I see other threads here discussing “is there even demand for authentic human art?” And those discussions ignore that yes, there is, and that authentic human art was scraped from copyright holders on the internet without their consent. “Is there even demand for human art?” is what is being asked, when the technology in question was immediately bought up and exploited by billion-dollar companies who are gaining immensely more value from generative AI than even the most lucrative AI-artist.
I encourage “AI bros” reading this to look around and engage with the art world. Genuinely. If you have always wanted to be a screenwriter or painter hobbyist, go engage with those stories. Go and see the human experiences, training and techniques that are visible in every line and brush stroke. Creativity is quite a wonderful and powerful thing and I always encourage it.

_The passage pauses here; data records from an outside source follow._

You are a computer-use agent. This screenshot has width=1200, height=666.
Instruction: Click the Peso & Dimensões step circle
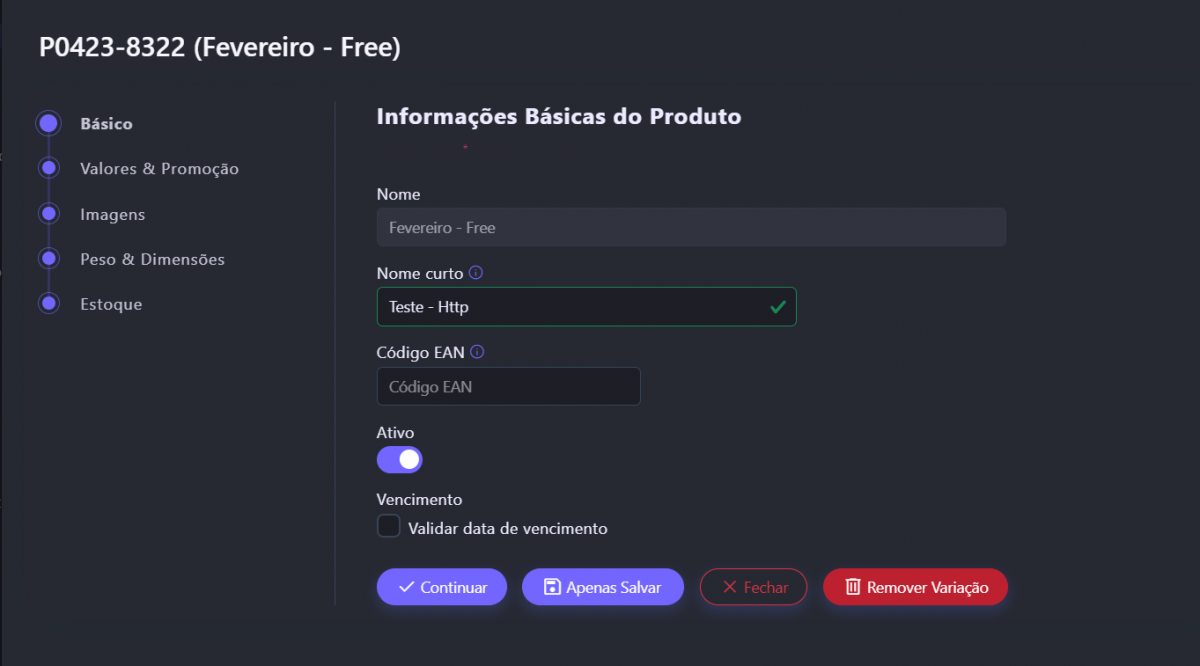pos(48,259)
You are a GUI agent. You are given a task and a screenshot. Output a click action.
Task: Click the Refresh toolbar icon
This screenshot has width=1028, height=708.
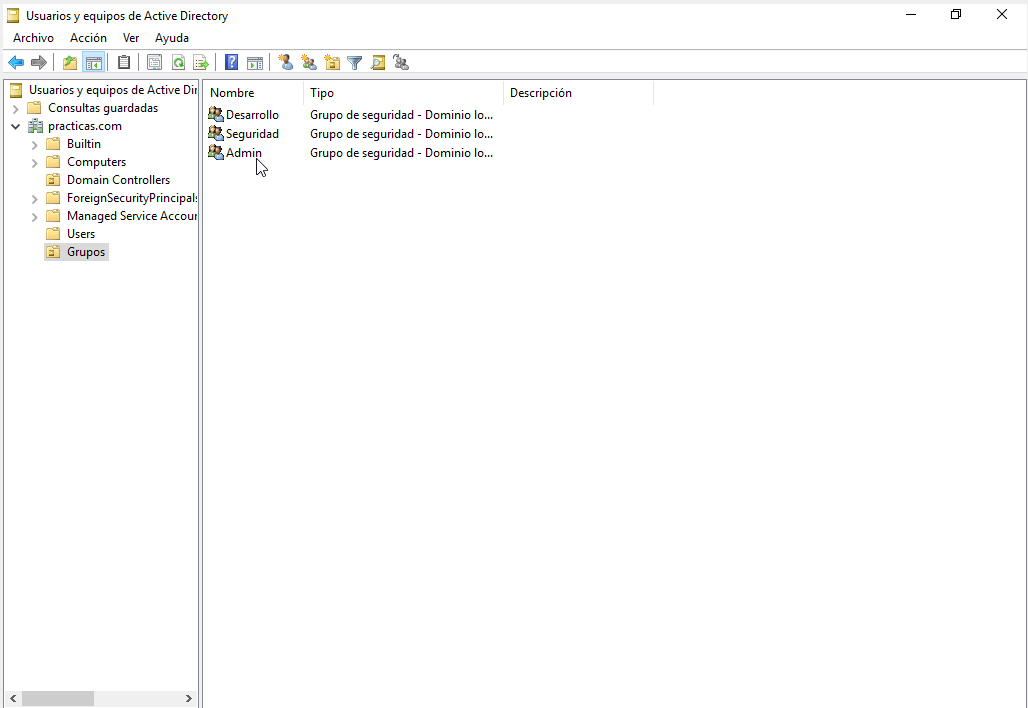pyautogui.click(x=178, y=63)
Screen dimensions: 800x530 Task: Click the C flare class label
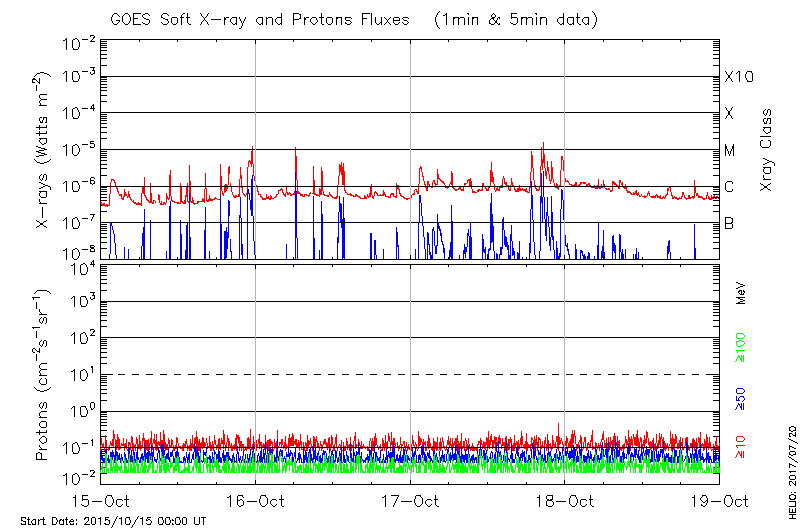point(729,187)
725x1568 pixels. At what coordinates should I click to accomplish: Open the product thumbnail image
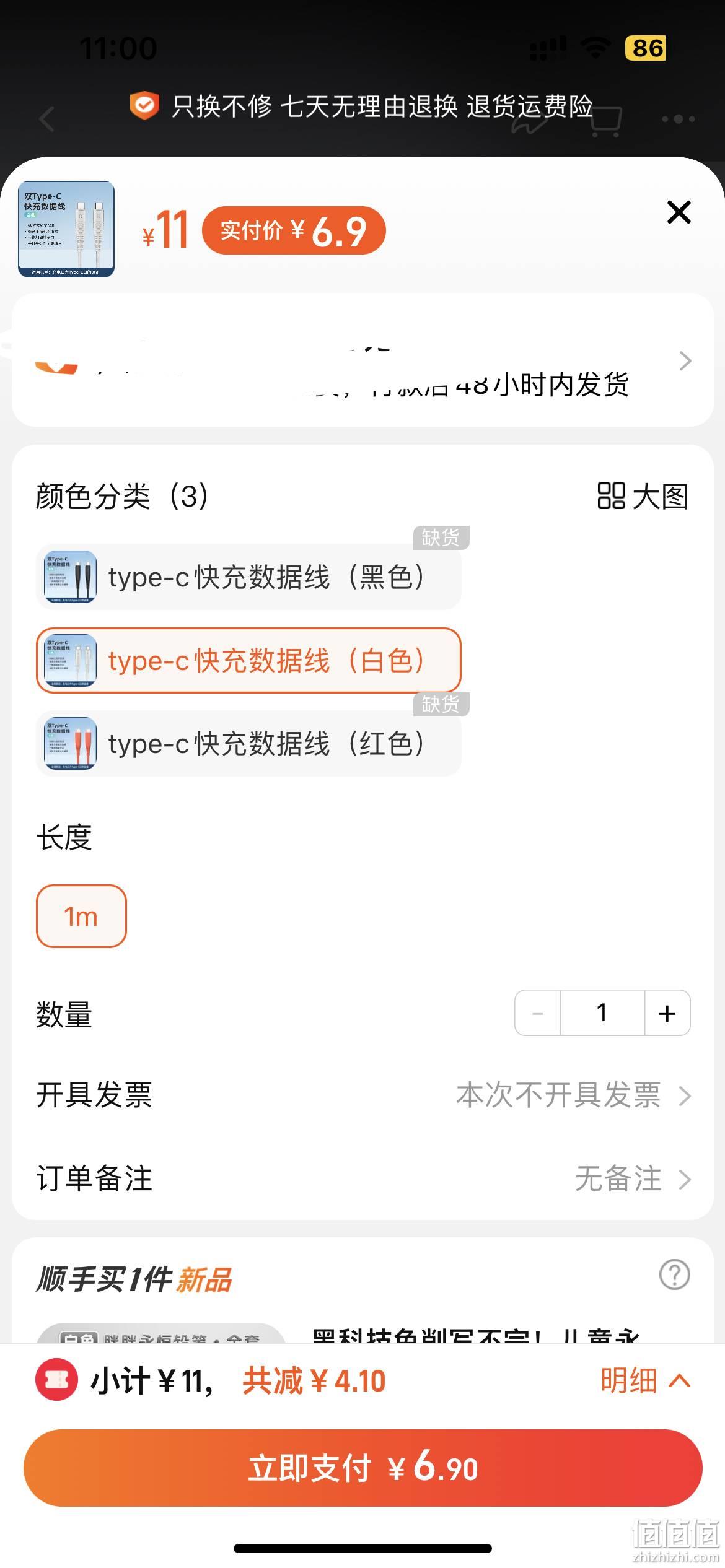[x=66, y=229]

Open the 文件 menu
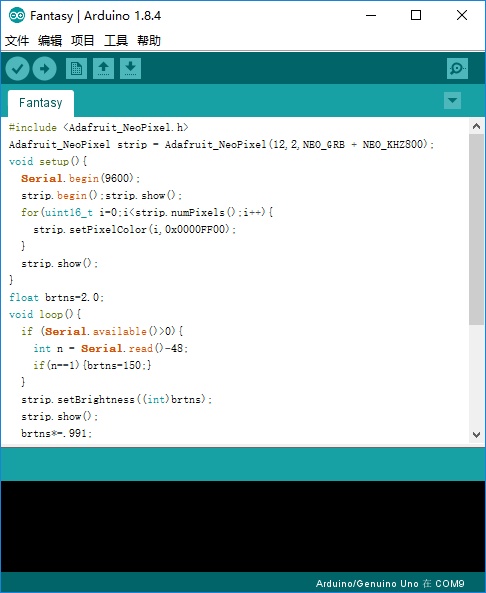click(x=17, y=40)
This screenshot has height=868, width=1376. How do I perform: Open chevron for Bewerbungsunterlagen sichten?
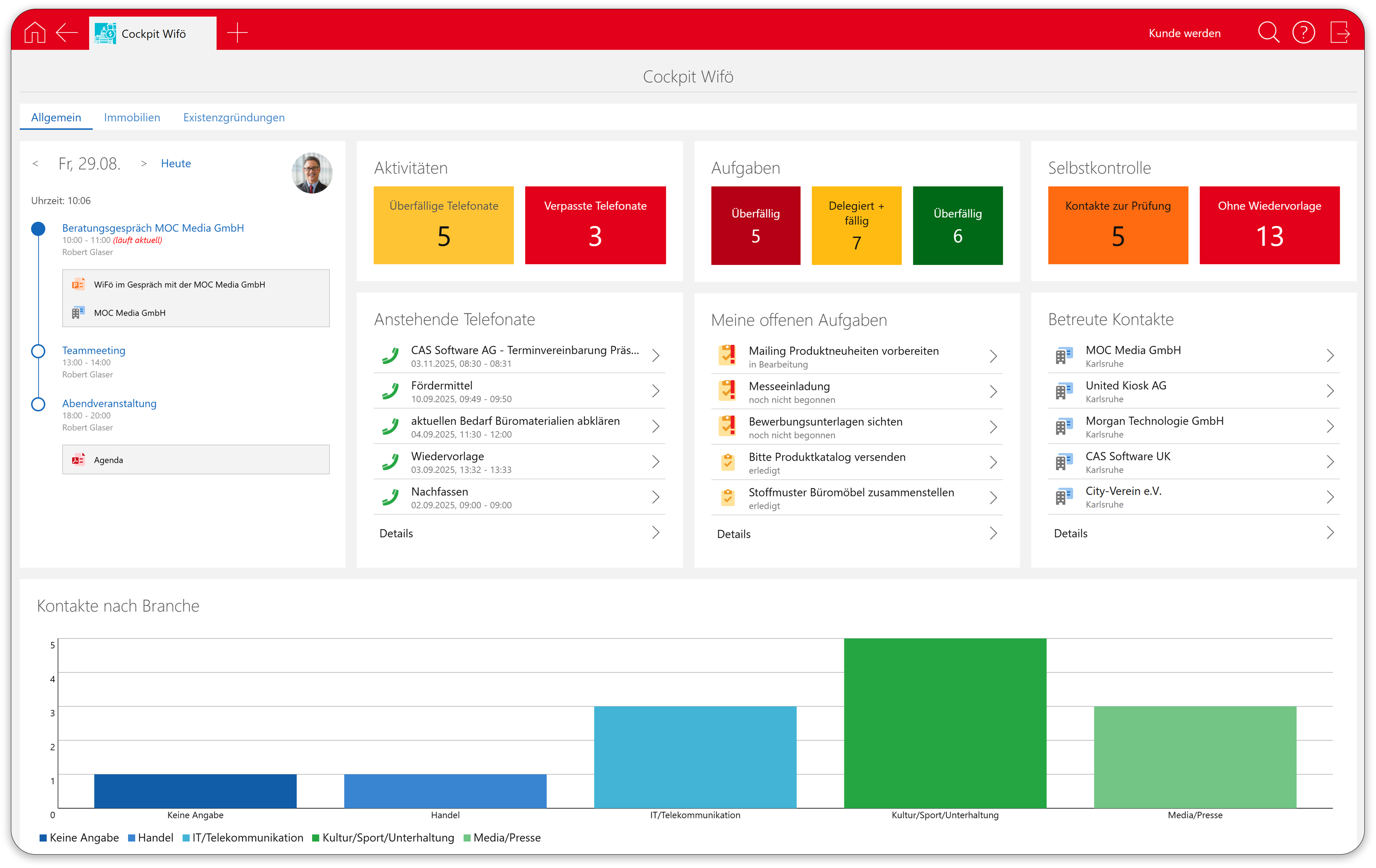tap(993, 427)
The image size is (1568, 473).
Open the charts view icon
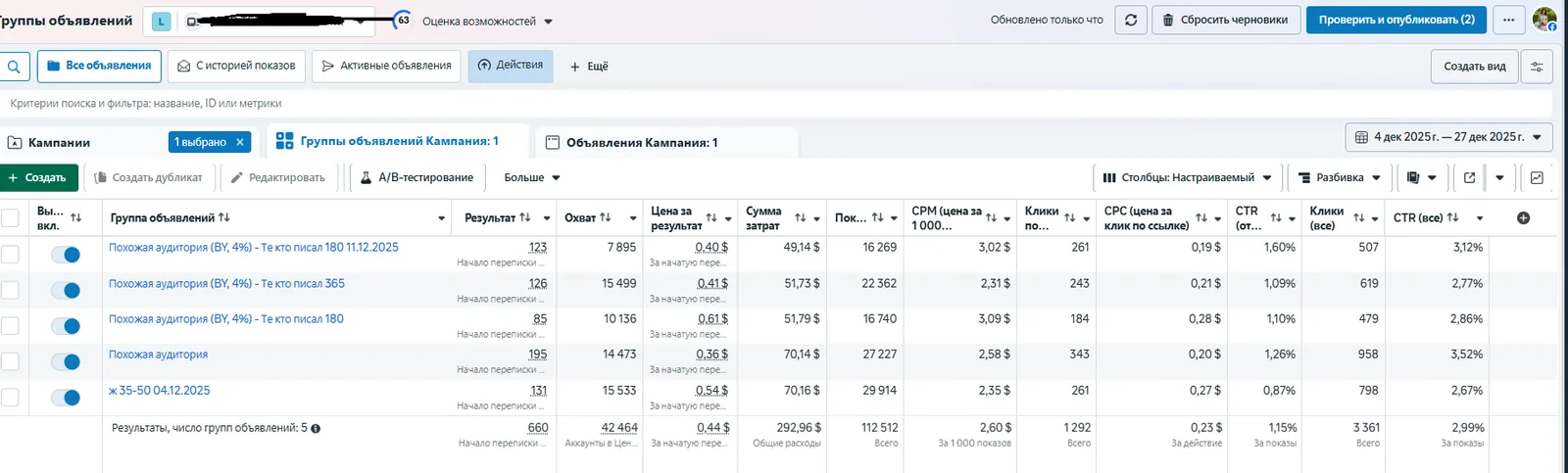tap(1537, 177)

Then, after you have experienced these works to a new degree, look back. Don’t even ask “is AI good”—because we all agree, it’s an amazing feat. Instead ask “do I want this technology to be monopolized by corporate interests?”
kadup@lemmy.world 4 weeks ago
Yingwu@lemmy.dbzer0.com 4 weeks ago
Everything about this just feels really depressing. I’m guessing many people in the world are similar about only caring about consumption. As long as they deem it “good”, they don’t care how/when/where and by whom it was produced by.
LainTrain@lemmy.dbzer0.com 4 weeks ago
Eh, I make my own music and somewhat play guitar, I don’t even use samples because it feels personally a bit like cheating myself out of the most challenging and interesting part, though ofc plenty way more talented and successful musicians sample all the way, so it’s just a personal stance.
I’d say actually it’s that experience, just making art as self-expression that has thoroughly inoculated me against artbro talking points.
I’m not against creative industries, nor am I pro corpos, but AI is just a tool and now that anybody can make images, the drawing people seethe, sorry not sorry, I’d rather make creativity more accessible than please egos of a select few rich kid narcissists.
fubbernuckin@lemmy.dbzer0.com 4 weeks ago
My guy, we live in a world where we are required to have a job to live. Most of those jobs are not essential for society to function. Some of these jobs make people happy and passionate, many others are soul grating and awful. This technology makes some of those enjoyable jobs much less lucrative while the product becomes worse. We simply lose things that bring people joy and for what? Like seriously, I cannot think of something an ai can bring to the table that a human cannot in terms of art.
Why would you want to remove the jobs people enjoy and are passionate about just for the sake of it? Why would you campaign to strictly make people less happy? If it wasn’t for the horrible system we live in I’d be all for this kind of advancement, but it does not make life easier, it does not get us better things, and it almost exclusively makes life worse for millions of people with nothing to show for it.
kadup@lemmy.world 4 weeks ago
whatalute@lemmy.world 4 weeks ago
I honestly find it fascinating that you view artists as the “rich kid narcissists” in comparison to AI proponents as more of an everyman. My personal experience is those the most engaged in AI stuff are college educated, often in STEM fields, silicon valley with money types, whereas the generally the working artists I know come from middle income or poor backgrounds. I don’t say this trying to attack you, or invalidate your experience, I’m genuinely curious. Would you be willing to elaborate on why you view them this way?